## DESCRIPTION OF THE TASK
Set out the lines of the records below, from the line holding "This screenshot has height=761, width=1353." through the line holding "pos(178,216)", inclusive, as a Markdown table with a Row column numbering them and a Line column holding each one. Leave out blank lines.

## INFORMATION PROVIDED

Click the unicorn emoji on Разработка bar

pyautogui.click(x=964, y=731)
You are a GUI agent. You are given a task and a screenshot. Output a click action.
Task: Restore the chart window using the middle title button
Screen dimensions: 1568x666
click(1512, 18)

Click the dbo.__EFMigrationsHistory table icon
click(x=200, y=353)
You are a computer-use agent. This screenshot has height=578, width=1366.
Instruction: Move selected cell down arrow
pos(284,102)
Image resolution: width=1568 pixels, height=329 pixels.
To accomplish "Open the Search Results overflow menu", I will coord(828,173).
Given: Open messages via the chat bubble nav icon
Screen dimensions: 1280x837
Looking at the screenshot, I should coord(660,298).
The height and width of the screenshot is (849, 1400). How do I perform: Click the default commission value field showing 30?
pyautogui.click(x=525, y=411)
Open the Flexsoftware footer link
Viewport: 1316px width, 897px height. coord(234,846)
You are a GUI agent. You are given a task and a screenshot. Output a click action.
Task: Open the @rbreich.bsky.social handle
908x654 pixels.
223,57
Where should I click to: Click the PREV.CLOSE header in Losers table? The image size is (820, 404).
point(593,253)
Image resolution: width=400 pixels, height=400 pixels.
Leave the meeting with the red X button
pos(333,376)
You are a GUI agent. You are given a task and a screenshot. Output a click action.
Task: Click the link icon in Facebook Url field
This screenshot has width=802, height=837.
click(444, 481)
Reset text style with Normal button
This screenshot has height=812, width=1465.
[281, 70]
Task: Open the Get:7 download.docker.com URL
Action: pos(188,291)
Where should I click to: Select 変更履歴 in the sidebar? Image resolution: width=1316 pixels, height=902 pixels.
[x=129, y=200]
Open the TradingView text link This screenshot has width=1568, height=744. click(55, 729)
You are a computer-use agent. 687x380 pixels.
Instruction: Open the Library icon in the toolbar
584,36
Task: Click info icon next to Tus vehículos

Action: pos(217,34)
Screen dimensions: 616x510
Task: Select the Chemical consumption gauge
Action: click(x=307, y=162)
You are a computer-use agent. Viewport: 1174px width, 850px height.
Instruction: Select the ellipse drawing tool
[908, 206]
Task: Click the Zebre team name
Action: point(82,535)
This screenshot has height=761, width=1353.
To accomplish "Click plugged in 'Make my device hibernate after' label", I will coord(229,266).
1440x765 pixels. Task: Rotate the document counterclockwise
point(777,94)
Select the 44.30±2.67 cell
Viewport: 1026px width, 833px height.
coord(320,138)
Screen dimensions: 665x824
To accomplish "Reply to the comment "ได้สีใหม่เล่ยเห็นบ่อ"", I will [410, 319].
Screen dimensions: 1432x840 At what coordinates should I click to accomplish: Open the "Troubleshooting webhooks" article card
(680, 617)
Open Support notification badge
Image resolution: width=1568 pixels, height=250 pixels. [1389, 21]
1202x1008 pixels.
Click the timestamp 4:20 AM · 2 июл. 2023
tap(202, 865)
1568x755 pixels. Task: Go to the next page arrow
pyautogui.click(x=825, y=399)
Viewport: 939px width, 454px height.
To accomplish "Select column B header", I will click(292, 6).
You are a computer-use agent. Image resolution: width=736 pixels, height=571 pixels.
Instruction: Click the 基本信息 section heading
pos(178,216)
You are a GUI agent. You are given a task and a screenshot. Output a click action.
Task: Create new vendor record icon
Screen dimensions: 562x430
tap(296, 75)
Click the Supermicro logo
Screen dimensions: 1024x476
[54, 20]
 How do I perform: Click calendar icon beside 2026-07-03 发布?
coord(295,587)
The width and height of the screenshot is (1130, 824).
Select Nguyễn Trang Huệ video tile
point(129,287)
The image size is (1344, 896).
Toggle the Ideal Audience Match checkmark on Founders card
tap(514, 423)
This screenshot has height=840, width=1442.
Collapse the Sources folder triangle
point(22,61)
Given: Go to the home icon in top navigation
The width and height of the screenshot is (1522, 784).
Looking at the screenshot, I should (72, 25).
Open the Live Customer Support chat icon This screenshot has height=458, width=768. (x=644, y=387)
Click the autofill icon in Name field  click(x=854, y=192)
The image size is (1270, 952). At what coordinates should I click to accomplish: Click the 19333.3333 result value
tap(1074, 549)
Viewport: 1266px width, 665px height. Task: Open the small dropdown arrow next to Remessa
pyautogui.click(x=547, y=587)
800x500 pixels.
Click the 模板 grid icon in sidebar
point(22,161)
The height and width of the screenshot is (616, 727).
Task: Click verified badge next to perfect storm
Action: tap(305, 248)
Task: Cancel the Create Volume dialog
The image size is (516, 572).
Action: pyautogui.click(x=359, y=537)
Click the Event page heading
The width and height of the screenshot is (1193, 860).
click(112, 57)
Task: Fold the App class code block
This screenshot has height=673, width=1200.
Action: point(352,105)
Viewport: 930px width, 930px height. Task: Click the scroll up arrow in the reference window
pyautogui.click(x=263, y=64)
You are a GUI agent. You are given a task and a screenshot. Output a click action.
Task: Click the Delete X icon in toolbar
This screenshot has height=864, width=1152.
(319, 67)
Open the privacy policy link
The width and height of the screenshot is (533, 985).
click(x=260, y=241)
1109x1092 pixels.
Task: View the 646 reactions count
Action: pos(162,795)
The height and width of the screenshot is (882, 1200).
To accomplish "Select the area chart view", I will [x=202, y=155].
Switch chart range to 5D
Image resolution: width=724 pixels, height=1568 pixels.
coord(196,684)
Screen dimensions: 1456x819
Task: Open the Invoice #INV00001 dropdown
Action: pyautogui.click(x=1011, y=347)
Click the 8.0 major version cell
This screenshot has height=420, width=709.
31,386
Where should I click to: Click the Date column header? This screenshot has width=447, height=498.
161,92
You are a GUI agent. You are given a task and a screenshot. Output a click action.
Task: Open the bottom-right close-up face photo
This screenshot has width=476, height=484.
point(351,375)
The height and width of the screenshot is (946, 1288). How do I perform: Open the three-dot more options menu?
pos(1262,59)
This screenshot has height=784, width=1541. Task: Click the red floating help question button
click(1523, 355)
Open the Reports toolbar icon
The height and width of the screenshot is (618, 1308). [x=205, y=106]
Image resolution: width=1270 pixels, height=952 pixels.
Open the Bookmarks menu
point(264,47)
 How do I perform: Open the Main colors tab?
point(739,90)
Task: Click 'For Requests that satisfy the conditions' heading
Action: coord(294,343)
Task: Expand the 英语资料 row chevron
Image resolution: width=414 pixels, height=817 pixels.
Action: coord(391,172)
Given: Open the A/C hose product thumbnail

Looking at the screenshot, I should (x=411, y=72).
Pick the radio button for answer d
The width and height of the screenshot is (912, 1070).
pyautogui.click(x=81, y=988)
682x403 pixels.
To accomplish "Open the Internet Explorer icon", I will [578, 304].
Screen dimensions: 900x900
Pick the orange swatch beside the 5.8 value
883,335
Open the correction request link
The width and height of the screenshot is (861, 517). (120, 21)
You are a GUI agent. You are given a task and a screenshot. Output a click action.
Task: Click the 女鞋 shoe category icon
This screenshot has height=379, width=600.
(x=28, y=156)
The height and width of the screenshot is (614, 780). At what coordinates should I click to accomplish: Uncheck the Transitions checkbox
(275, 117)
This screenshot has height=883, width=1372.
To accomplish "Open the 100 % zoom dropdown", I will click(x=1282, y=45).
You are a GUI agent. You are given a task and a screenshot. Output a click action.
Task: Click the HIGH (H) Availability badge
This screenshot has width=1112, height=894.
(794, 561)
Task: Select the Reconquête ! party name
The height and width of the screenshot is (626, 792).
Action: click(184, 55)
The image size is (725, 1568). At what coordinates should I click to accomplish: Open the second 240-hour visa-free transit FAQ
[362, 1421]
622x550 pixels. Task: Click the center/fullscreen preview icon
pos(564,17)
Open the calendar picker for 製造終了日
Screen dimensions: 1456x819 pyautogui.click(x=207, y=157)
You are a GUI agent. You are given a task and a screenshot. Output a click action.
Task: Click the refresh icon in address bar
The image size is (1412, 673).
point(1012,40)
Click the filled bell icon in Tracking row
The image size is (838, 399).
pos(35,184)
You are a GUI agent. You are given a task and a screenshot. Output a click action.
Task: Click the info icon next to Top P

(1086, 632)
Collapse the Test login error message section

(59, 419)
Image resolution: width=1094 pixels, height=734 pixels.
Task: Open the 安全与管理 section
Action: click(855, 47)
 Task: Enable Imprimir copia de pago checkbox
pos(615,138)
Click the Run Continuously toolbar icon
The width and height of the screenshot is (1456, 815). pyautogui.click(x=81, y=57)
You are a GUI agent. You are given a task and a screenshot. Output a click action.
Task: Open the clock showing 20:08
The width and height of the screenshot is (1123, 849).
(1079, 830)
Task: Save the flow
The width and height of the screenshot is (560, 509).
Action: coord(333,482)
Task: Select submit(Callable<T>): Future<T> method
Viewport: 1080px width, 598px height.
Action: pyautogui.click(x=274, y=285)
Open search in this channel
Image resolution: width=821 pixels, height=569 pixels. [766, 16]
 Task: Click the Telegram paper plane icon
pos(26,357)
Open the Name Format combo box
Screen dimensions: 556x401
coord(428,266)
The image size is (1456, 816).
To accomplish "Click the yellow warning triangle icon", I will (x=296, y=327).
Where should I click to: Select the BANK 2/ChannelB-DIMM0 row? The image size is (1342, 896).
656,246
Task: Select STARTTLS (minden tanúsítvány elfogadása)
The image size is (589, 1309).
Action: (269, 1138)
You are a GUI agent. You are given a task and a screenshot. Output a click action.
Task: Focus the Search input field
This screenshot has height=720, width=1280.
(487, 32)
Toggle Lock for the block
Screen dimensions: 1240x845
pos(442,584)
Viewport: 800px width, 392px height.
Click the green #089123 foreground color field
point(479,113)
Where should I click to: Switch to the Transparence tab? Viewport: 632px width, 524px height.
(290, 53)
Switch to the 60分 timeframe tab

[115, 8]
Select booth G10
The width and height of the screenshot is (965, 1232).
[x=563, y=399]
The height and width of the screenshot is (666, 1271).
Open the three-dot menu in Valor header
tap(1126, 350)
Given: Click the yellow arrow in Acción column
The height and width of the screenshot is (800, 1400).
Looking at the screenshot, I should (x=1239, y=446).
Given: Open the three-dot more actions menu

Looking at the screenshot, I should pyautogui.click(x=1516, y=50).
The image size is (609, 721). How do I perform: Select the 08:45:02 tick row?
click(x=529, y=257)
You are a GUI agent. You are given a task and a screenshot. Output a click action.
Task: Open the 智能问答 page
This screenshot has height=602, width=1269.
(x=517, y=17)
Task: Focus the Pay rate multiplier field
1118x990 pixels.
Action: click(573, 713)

## IN RESPONSE
| Row | Line |
|---|---|
| 1 | This screenshot has height=761, width=1353. |
| 2 | To accomplish "Click plugged in 'Make my device hibernate after' label", I will coord(229,266). |
| 3 | 1440x765 pixels. Task: Rotate the document counterclockwise |
| 4 | point(777,94) |
| 5 | Select the 44.30±2.67 cell |
| 6 | Viewport: 1026px width, 833px height. |
| 7 | coord(320,138) |
| 8 | Screen dimensions: 665x824 |
| 9 | To accomplish "Reply to the comment "ได้สีใหม่เล่ยเห็นบ่อ"", I will [410, 319]. |
| 10 | Screen dimensions: 1432x840 At what coordinates should I click to accomplish: Open the "Troubleshooting webhooks" article card |
| 11 | (680, 617) |
| 12 | Open Support notification badge |
| 13 | Image resolution: width=1568 pixels, height=250 pixels. [1389, 21] |
| 14 | 1202x1008 pixels. |
| 15 | Click the timestamp 4:20 AM · 2 июл. 2023 |
| 16 | tap(202, 865) |
| 17 | 1568x755 pixels. Task: Go to the next page arrow |
| 18 | pyautogui.click(x=825, y=399) |
| 19 | Viewport: 939px width, 454px height. |
| 20 | To accomplish "Select column B header", I will click(292, 6). |
| 21 | You are a computer-use agent. Image resolution: width=736 pixels, height=571 pixels. |
| 22 | Instruction: Click the 基本信息 section heading |
| 23 | pos(178,216) |